Extreme Startup Latency on WSL2 (>4 minutes TTI)
What happened?
I am experiencing severe startup latency when running the gemini CLI on Linux/WSL2 (Ubuntu 24.04.3). The tool consistently takes between 4 and 4.5 minutes** (approx. 240s–270s) to become interactive after the command is issued.
I measured the Time-to-Interactive (TTI) using an automated expect script that logs the time from process launch to the appearance of the "Tips for getting started" banner. The results are consistently reproducible:
[2025-12-16] [18:17:33 -> 18:22:01] [Linux/WSL2] Startup: 267916ms (267.916s)
[2025-12-16] [19:13:47 -> 19:17:50] [Linux/WSL2] Startup: 243102ms (243.102s)
[2025-12-16] [19:32:02 -> 19:36:30] [Linux/WSL2] Startup: 268298ms (268.298s)
Even running the tool with the --help flag—which should presumably be instantaneous—takes nearly 2 minutes:
[2025-12-16] [19:08:44 -> 19:10:36] [Linux/WSL2] Startup: 111557ms (111.557s)
[2025-12-16] [19:19:11 -> 19:21:30] [Linux/WSL2] Startup: 138433ms (138.433s)
What did you expect to happen?
I expected the CLI to start and become interactive within a few seconds, as it does on other platforms.

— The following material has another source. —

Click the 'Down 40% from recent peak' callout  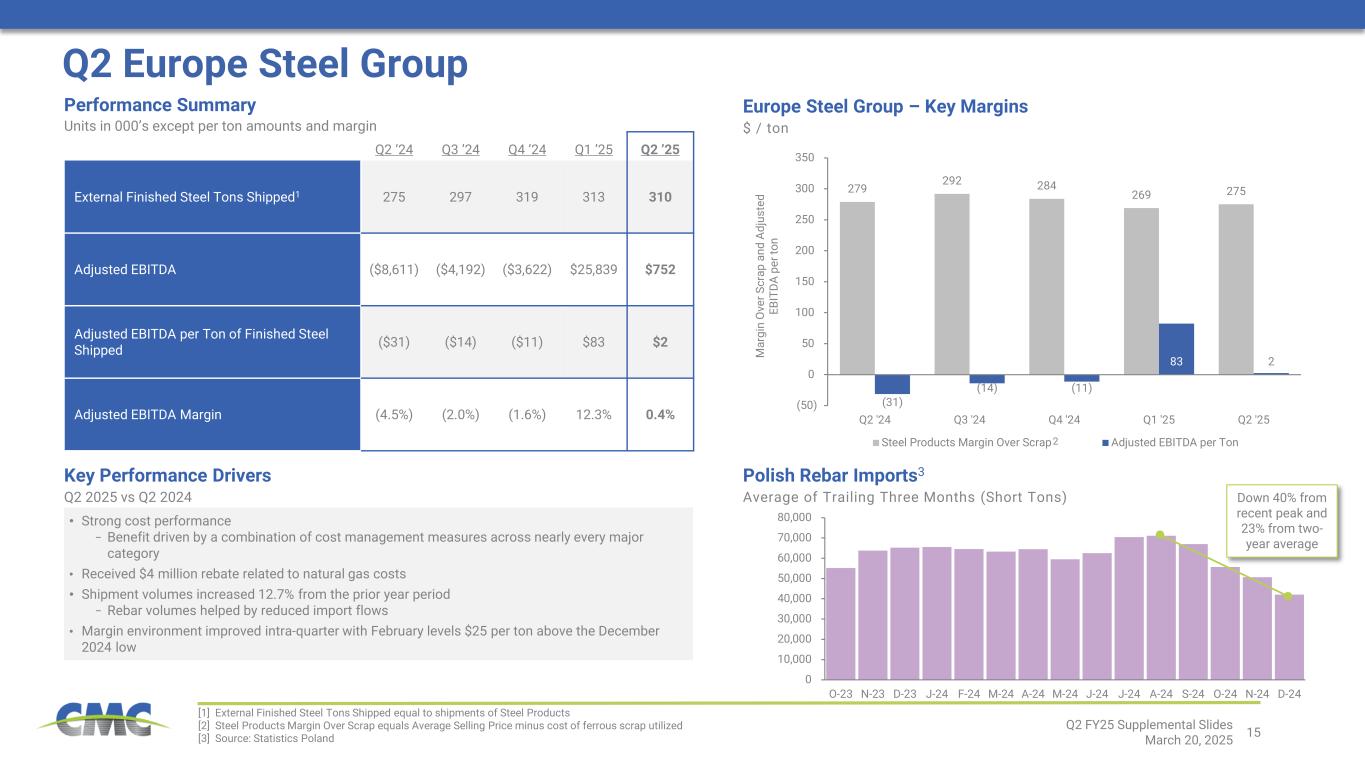[x=1281, y=518]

Crucially, on the exact same physical machine, running gemini in native PowerShell 7+ (Windows 11) is virtually instantaneous. This snappy performance on Windows persists even with multiple MCP servers configured, ruling out hardware resources or general network issues as the cause.
Client information
- CLI Version: 0.20.2
- Git Commit: af894e468
- Session ID: 583feec4-75a8-40fd-96f5-1abd5cb18aba
- Operating System: Linux v24.12.0
- Sandbox Environment: no sandbox
- Model Version: pro
- Memory Usage: 284.6 MB
Login information
/
Anything else we need to know?
- Environment: Ubuntu 24.04.3 LTS on WSL2 (Windows 11).

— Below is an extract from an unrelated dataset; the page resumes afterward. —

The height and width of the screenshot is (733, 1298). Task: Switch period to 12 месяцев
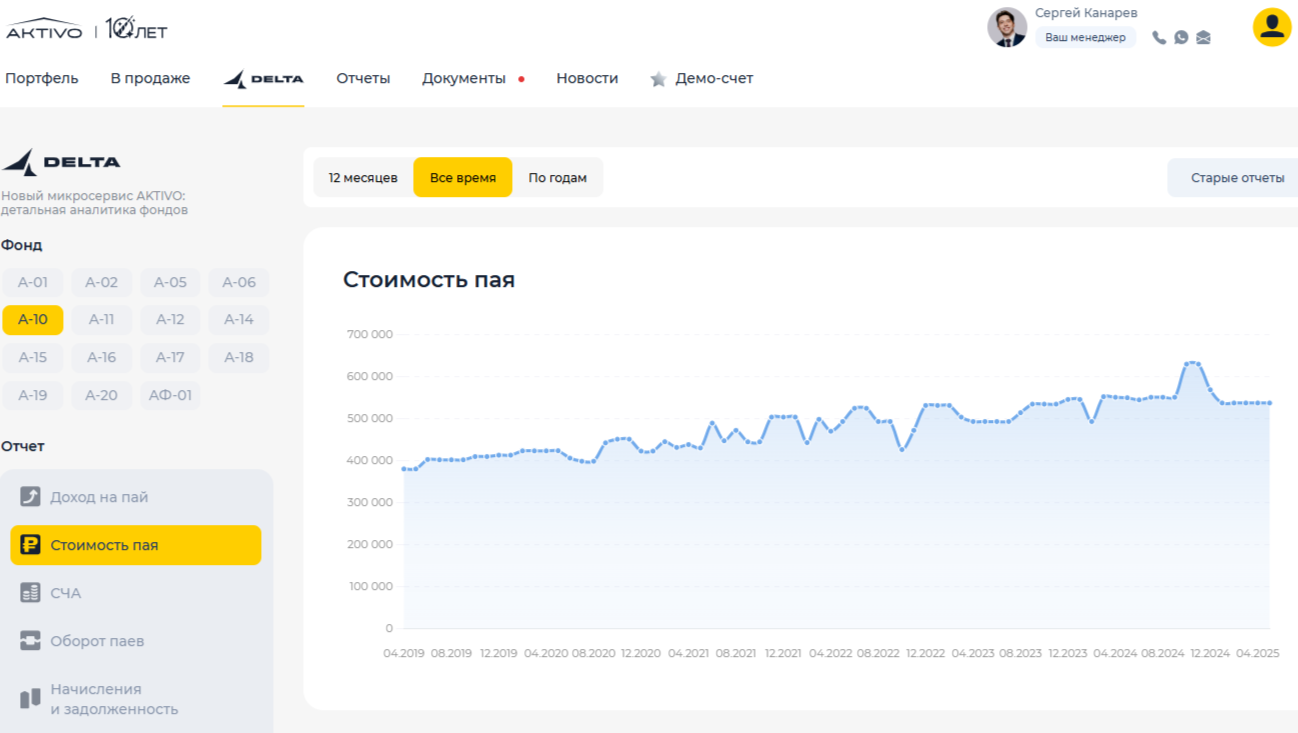tap(363, 178)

- Isolation: The issue is specific to the Linux/WSL environment; native Windows performance is flawless.
- File System Independent: The latency persists regardless of whether the project is located in the native Linux file system (
/home/<user>) or the mounted Windows file system (/mnt/c/Users/<user>). - MCP Config: The presence or absence of configured MCP servers makes no measurable difference to the startup time on either platform.

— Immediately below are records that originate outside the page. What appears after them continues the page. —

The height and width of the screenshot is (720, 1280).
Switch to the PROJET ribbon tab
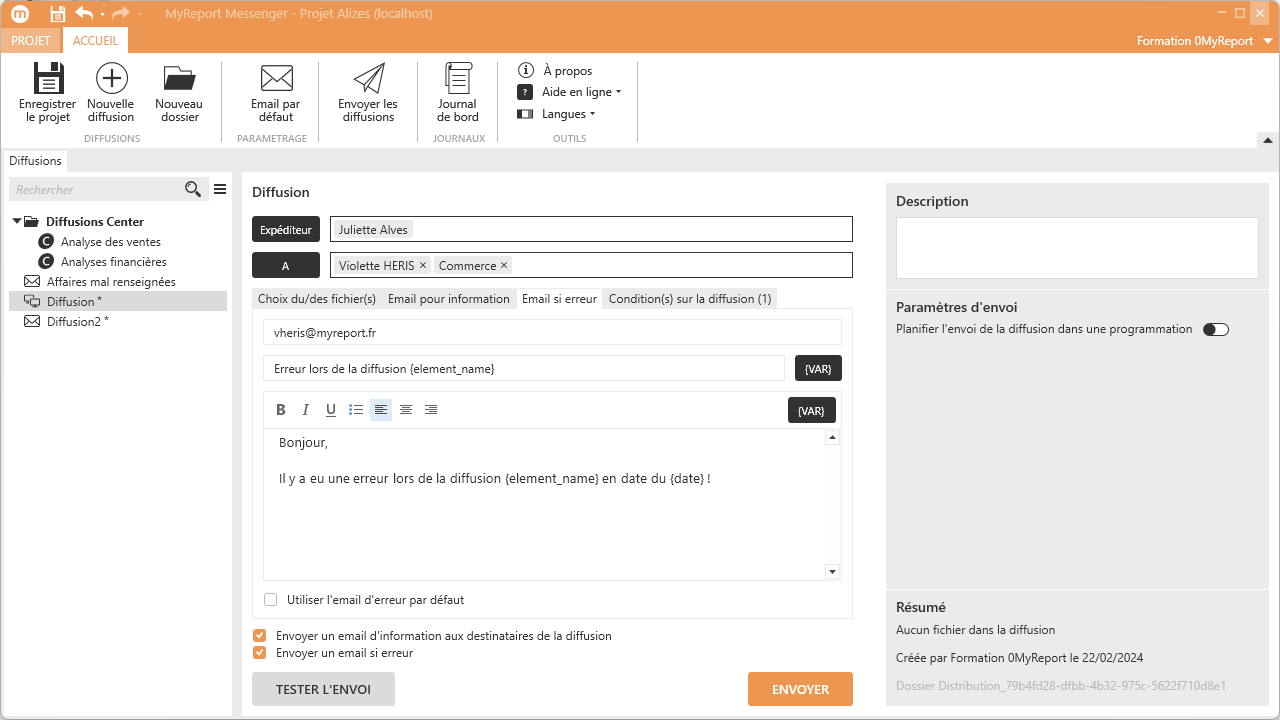30,41
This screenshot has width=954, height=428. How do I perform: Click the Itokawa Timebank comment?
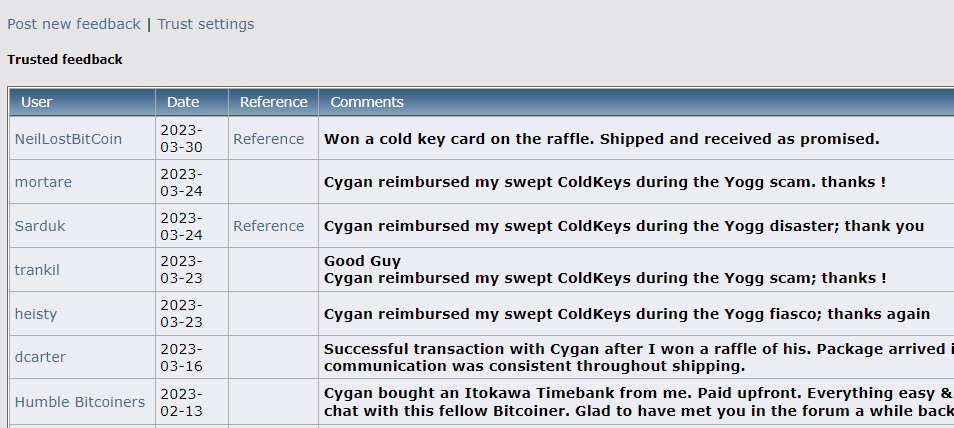pos(639,402)
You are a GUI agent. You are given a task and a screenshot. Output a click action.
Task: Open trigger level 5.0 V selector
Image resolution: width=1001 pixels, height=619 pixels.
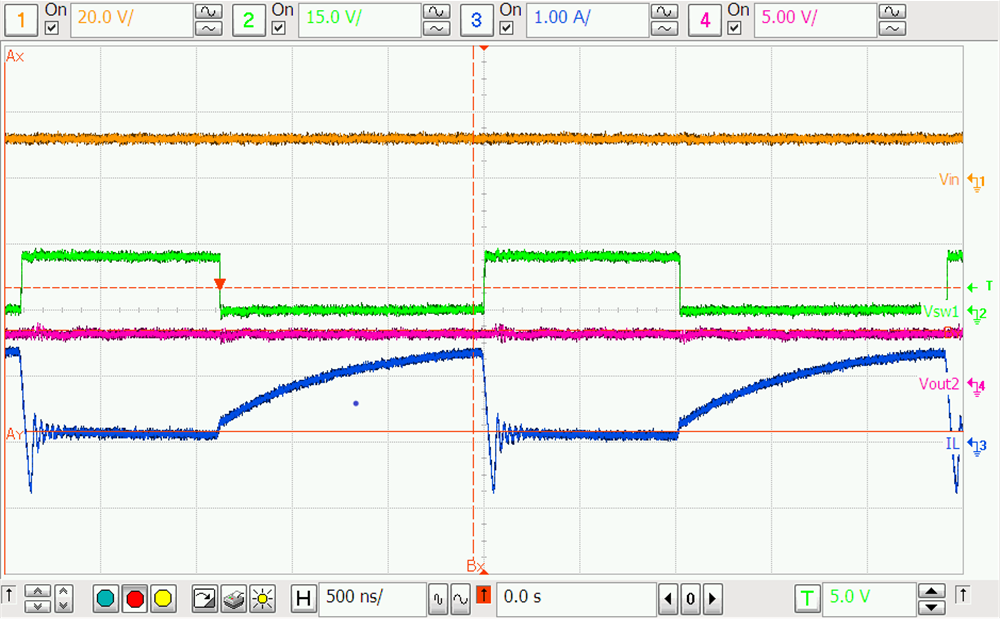click(868, 598)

- Measurement Method: Timings were captured using an automated
expectscript to measure the precise delta between process launch and the rendering of specific ANSI sequences in the help banner.
There's a StartupProfiler class in packages/core/src/telemetry/startupProfiler.ts that tracks startup phases.
It collects os_platform, os_release, and is_docker info but doesn't specifically detect WSL.
The detection for Docker uses fs.existsSync('/.dockerenv') - similar detection could be added for /proc/sys/fs/binfmt_misc/WSLInterop to identify WSL.
By the way, for the first time I started gemini in a second bash, and it started and was responsive immediately (with 6 MCP servers). I tried it a few times again, and it seems as long as I have one gemini instance already running, the next one starts right away without noticeable delay.